Ketua DPD RI: Hakim Mahkamah Konstitusi Sudah Seperti Tuhan
Jakarta, FNN – Kekuasaan tak terbatas hari ini sedang direngkuh oleh Mahkamah Konstitusi (MK). Tak berlebihan jika Ketua DPD RI La Nyalla Mattalitti menyebut hakim MK sudah seperti Tuhan. Mengapa seperti Tuhan, karena wewenang hakim MK tidak ada yang mengawasi. Demikian pointers yang disampaikan oleh wartawan senior FNN Hersubeno Arief dalam kanal Hersubeno Point, Selasa (15/03/2022).
Hersu menegsakan bahwa sampai sejauh ini MK terus menolak judicial review berkaitan dengan persyaratan president threshold 20 persen. Sudah puluhan kasus yang diajukan semuanya ditolak. Alasan penolakan karena para penggugat tidak punya legal standing, karena mereka bukan partai peserta pemilu atau presiden yang diusung oleh partai politik dan gabungan partai peserta pemilu.
Seperti diketahui bahwa di dalam Dialog Kebangsaan di DPD RI Ketua DPD RI, AA LaNyalla Mahmud Mattalitti, menegaskan jika lembaganya tak akan membiarkan terjadinya tambahan periode jabatan Presiden Republik Indonesia.
"Saya tegaskan bahwa kami, DPD RI merupakan palang pintu agar jangan sampai ada penambahan tiga periode jabatan Presiden," kata LaNyalla saat memberikan Keynote Speech pada acara Dialog Kebangsaan bertema 'Mencari Solusi Permasalahan Negara dan Bangsa', kerja sama DPD RI dan Gerakan Bela Negara di Ruang Sriwijaya, Gedung B Komplek Parlemen Senayan, Senin (14/3/2022).
Hadir dalam kesempatan itu para Senator Anggota DPD RI, Staf Khusus Ketua DPD RI Sefdin Syaifuddin, Togar M Nero dan Brigjen (Pol) Amostian, Sekjen DPD RI Rahman Hadi dan Deputi Administrasi DPD RI Lalu Niqman Zahir.
Hadir pula Ketua Dewan Syuro Partai Ummat Profesor Amien Rais secara virtual, Ketua Dewan Nasional Pergerakan Indonesia Maju Profesor Din Syamsuddin, Guru Besar Ilmu Hukum dan Masyarakat Universitas Diponegoro Profesor Suteki, Ketua Umum Gerakan Bela Negara Brigjen TNI (Purnawirawan) Hidayat Purnomo dan para pegiat dan pemerhati konstitusi. Acara dipandu oleh Hersubeno Arief dari FNN.
Hersu mencatat beberapa hal penting di antaranya, soal kenapa Amien Rais dan Din Syamsuddin dihadirkan dalam dialog tersebut. Sebab, partai-partai baru yang bermunculan, tidak akan bisa mengusung capres-cawapres walau suara mencukupi, sebab UU Pemilu mensyaratkan yang bisa mengusungnya adalah peserta pemilu sebelumnya. Sementara partai-partai itu baru ada setelah Pemilu 2019. Ini yang disoroti Ketua DPD. Maka dia menyarankan mereka mengajukan judicial review terhadap UU Pemilu yang membelenggu dan menelikung parpol baru dalam mengusung capres dan cawapres.

********

• TUGAS DIBERIKAN
Kutip bagian dari cuplikan tentang hakim Mahkamah Konstitusi di atas, dimulai pada "Seperti diketahui bahwa" dan berakhir pada "Senayan, Senin (14/3/2022).", tanpa mengubah satu kata pun.

********

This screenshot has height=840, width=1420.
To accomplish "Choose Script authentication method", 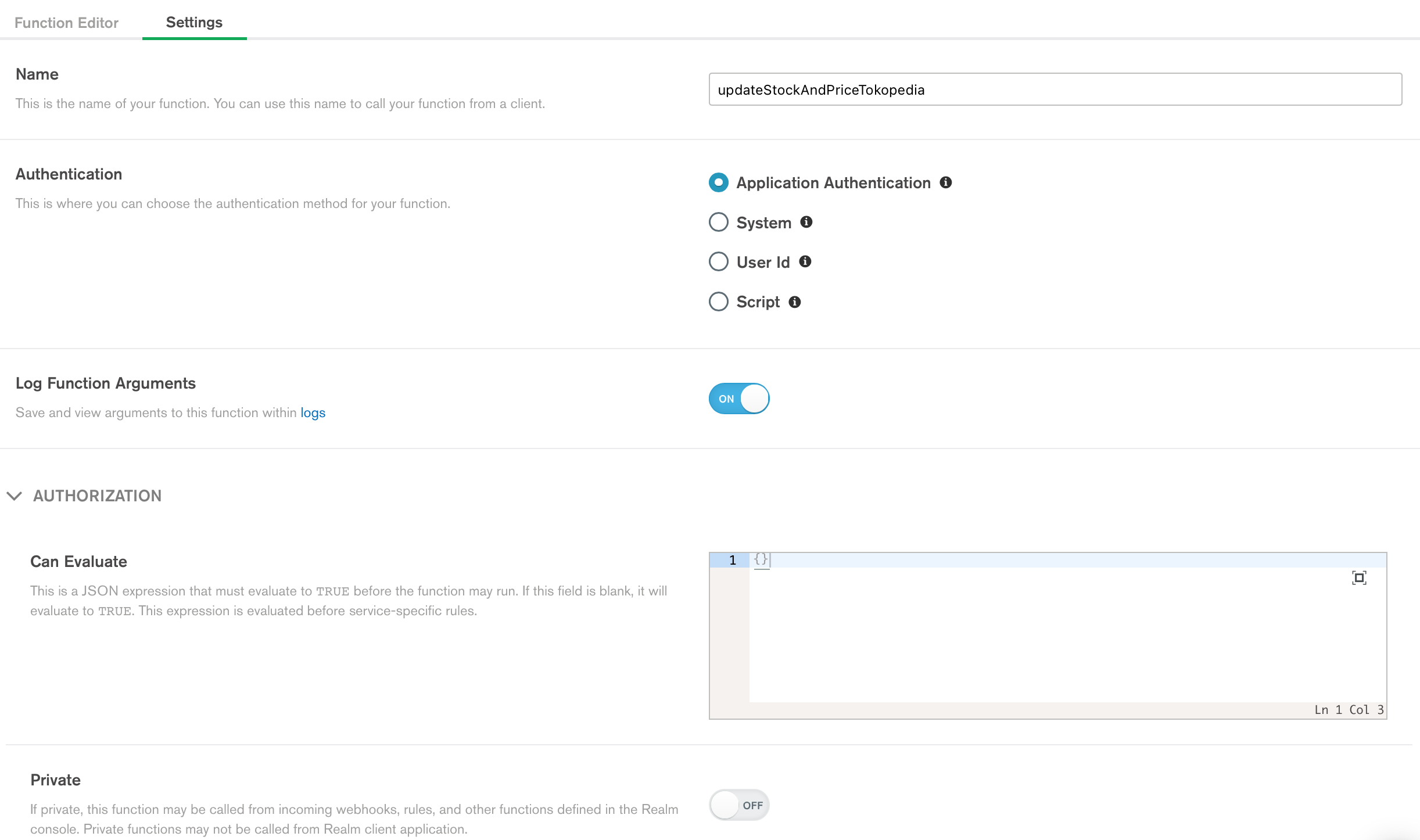I will (x=719, y=301).
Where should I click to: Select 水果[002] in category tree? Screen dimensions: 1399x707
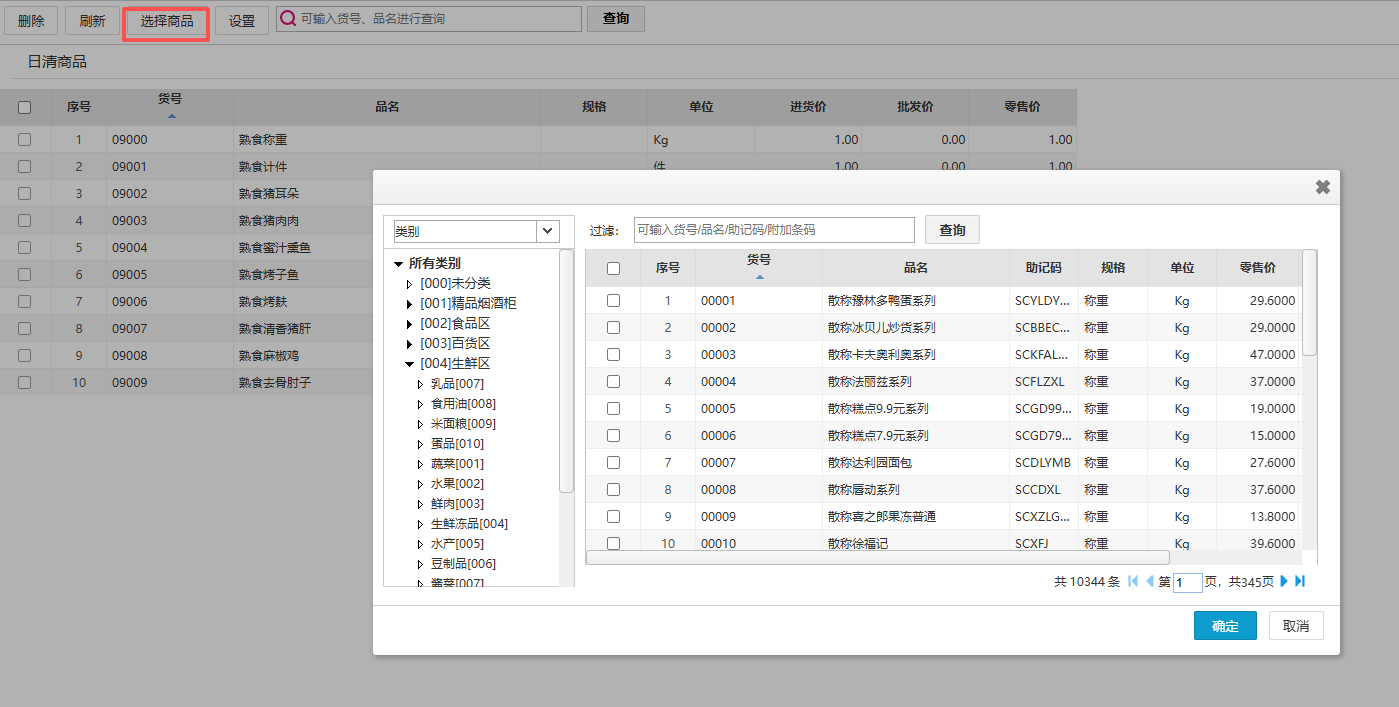(456, 484)
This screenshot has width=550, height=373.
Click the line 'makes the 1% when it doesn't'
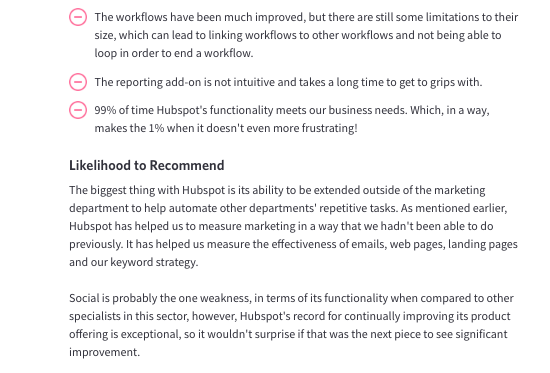[x=226, y=128]
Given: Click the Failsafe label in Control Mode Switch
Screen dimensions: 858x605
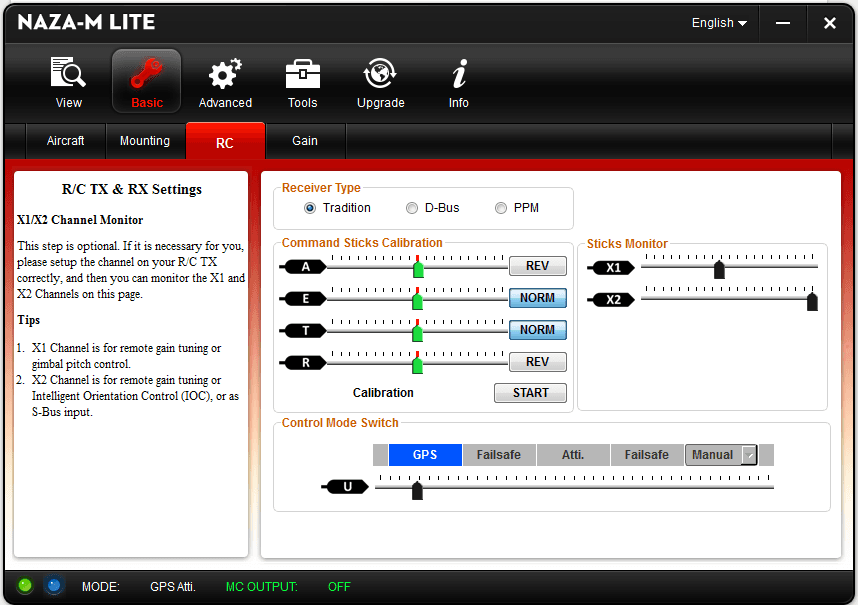Looking at the screenshot, I should point(499,455).

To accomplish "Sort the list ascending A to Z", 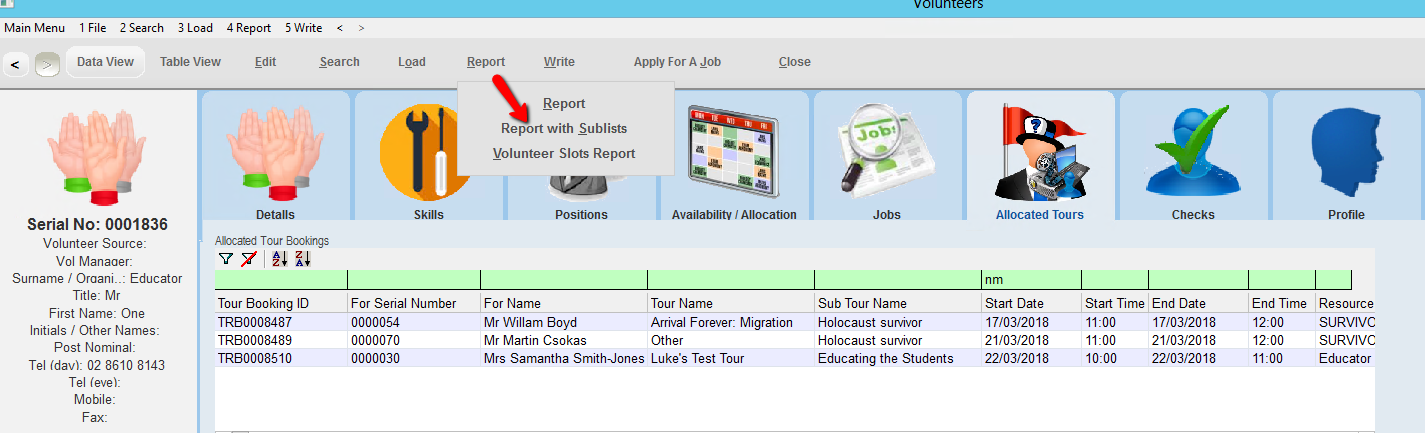I will pos(279,259).
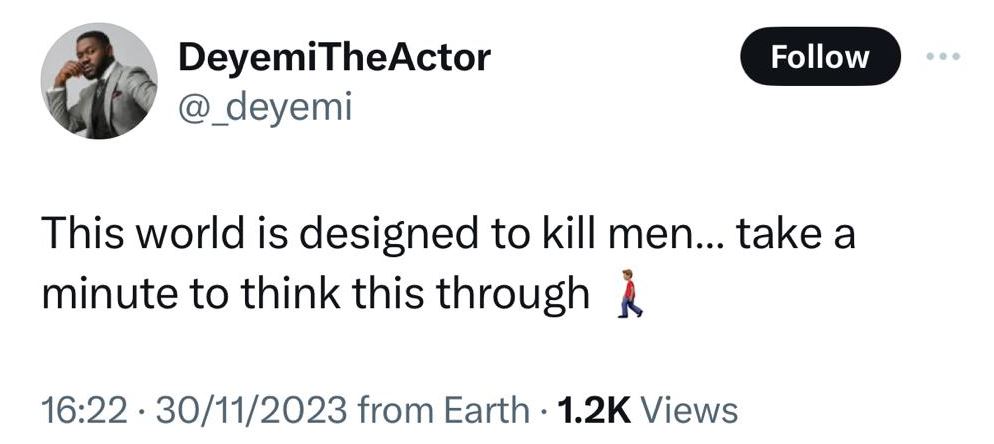
Task: Click the 'from Earth' location text
Action: tap(442, 409)
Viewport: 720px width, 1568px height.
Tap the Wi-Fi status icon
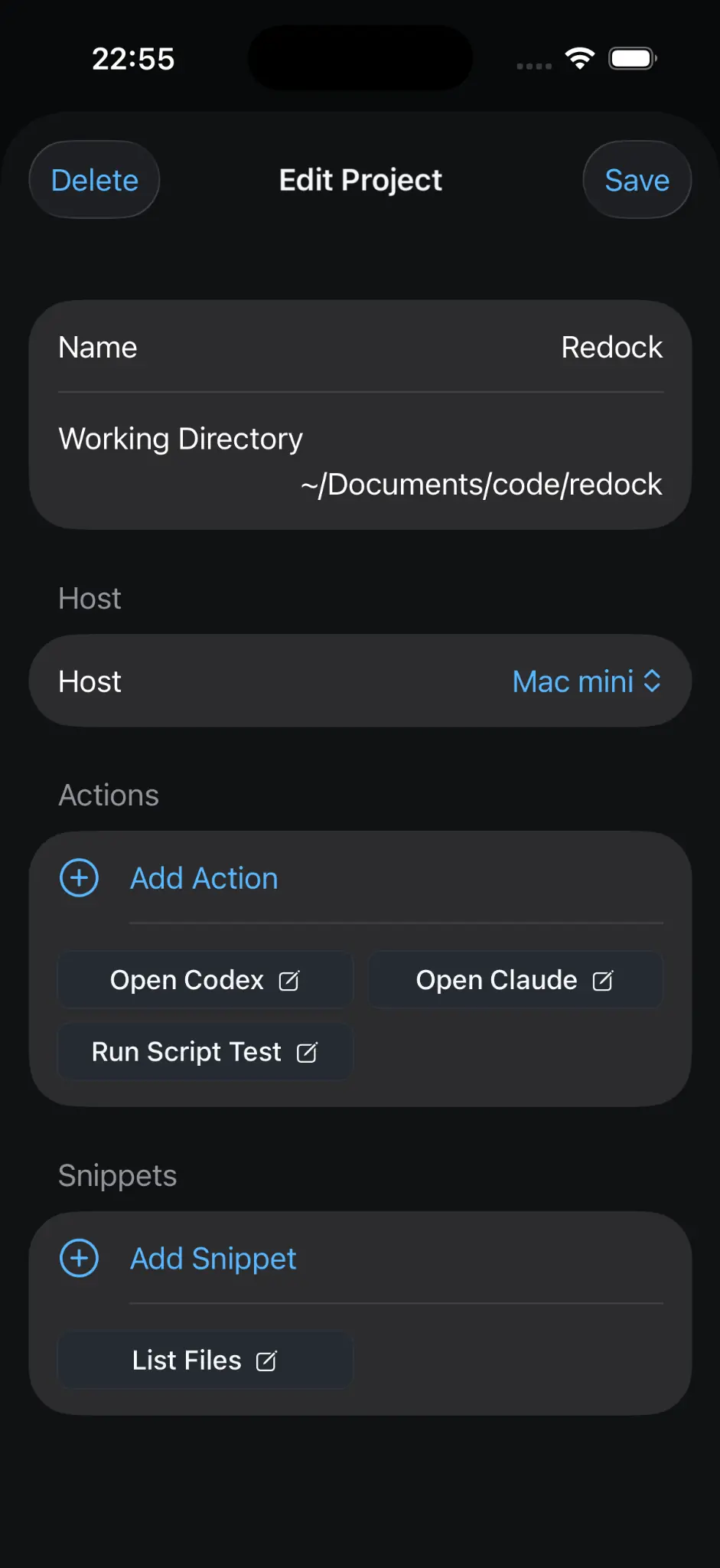tap(580, 58)
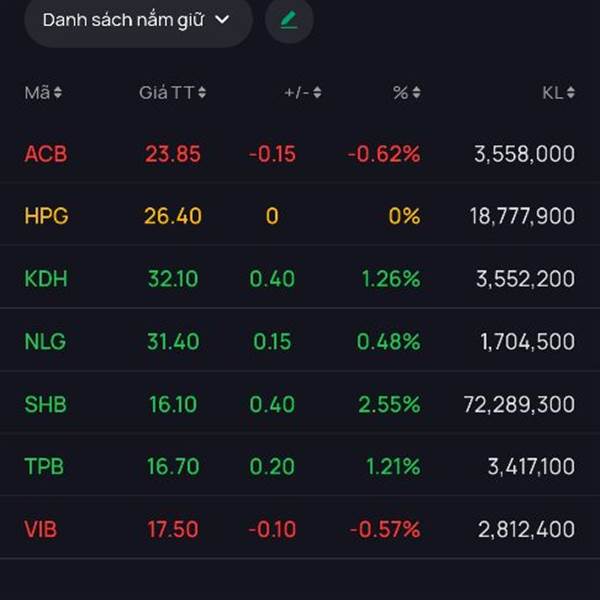The height and width of the screenshot is (600, 600).
Task: Sort by Mã column arrows
Action: pos(57,92)
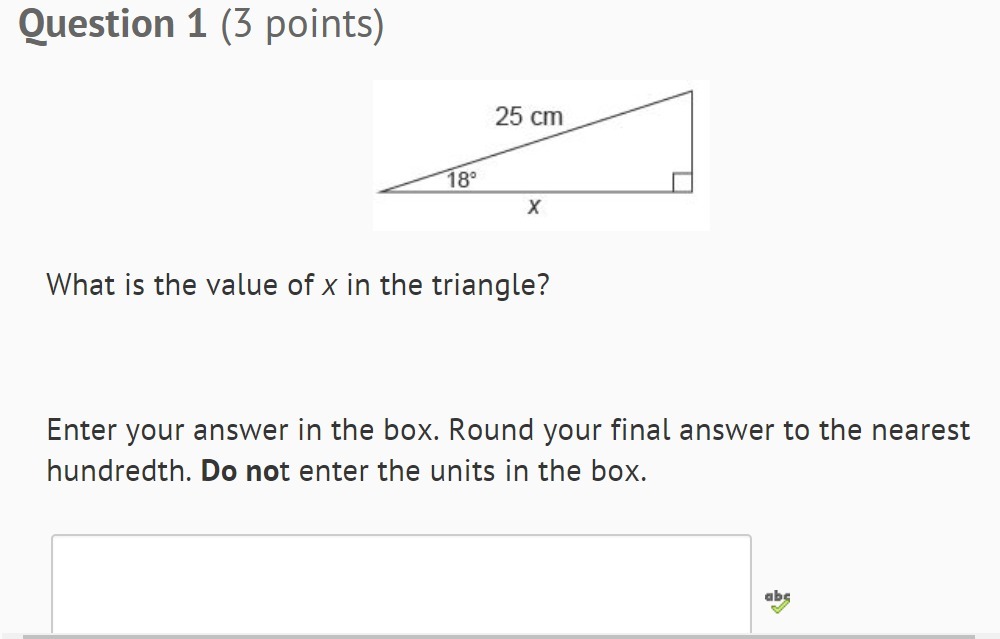
Task: Click the 25 cm hypotenuse label
Action: click(x=529, y=117)
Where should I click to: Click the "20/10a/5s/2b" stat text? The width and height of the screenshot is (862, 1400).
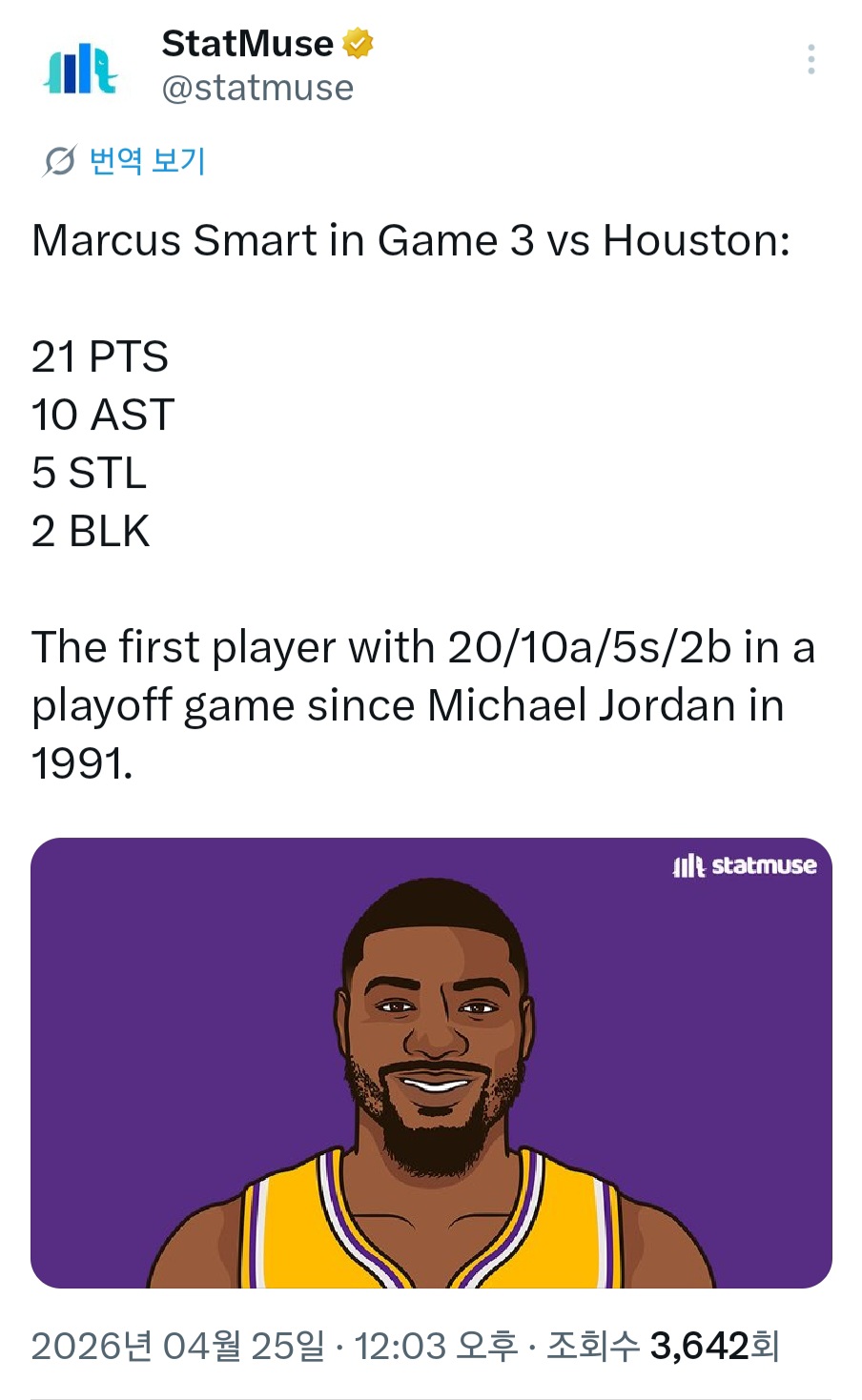589,648
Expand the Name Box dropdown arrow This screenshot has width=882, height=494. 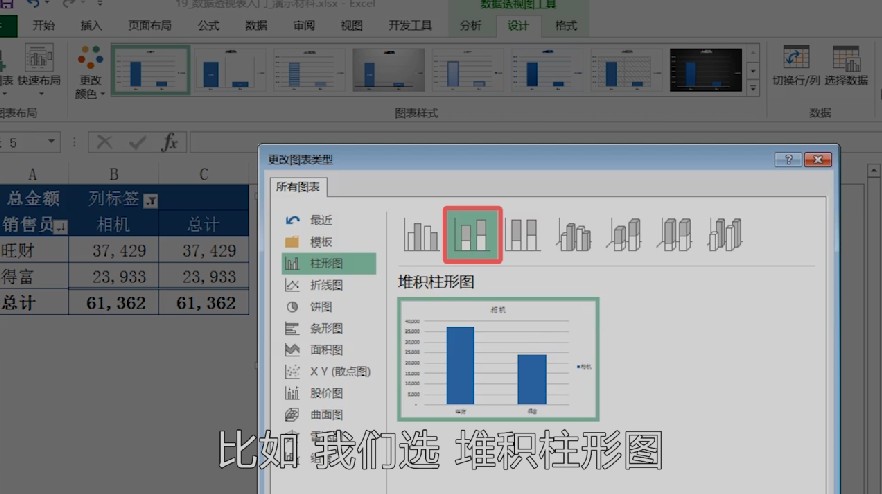[51, 143]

********

• TUGAS SELESAI
Seperti diketahui bahwa di dalam Dialog Kebangsaan di DPD RI Ketua DPD RI, AA LaNyalla Mahmud Mattalitti, menegaskan jika lembaganya tak akan membiarkan terjadinya tambahan periode jabatan Presiden Republik Indonesia.
"Saya tegaskan bahwa kami, DPD RI merupakan palang pintu agar jangan sampai ada penambahan tiga periode jabatan Presiden," kata LaNyalla saat memberikan Keynote Speech pada acara Dialog Kebangsaan bertema 'Mencari Solusi Permasalahan Negara dan Bangsa', kerja sama DPD RI dan Gerakan Bela Negara di Ruang Sriwijaya, Gedung B Komplek Parlemen Senayan, Senin (14/3/2022).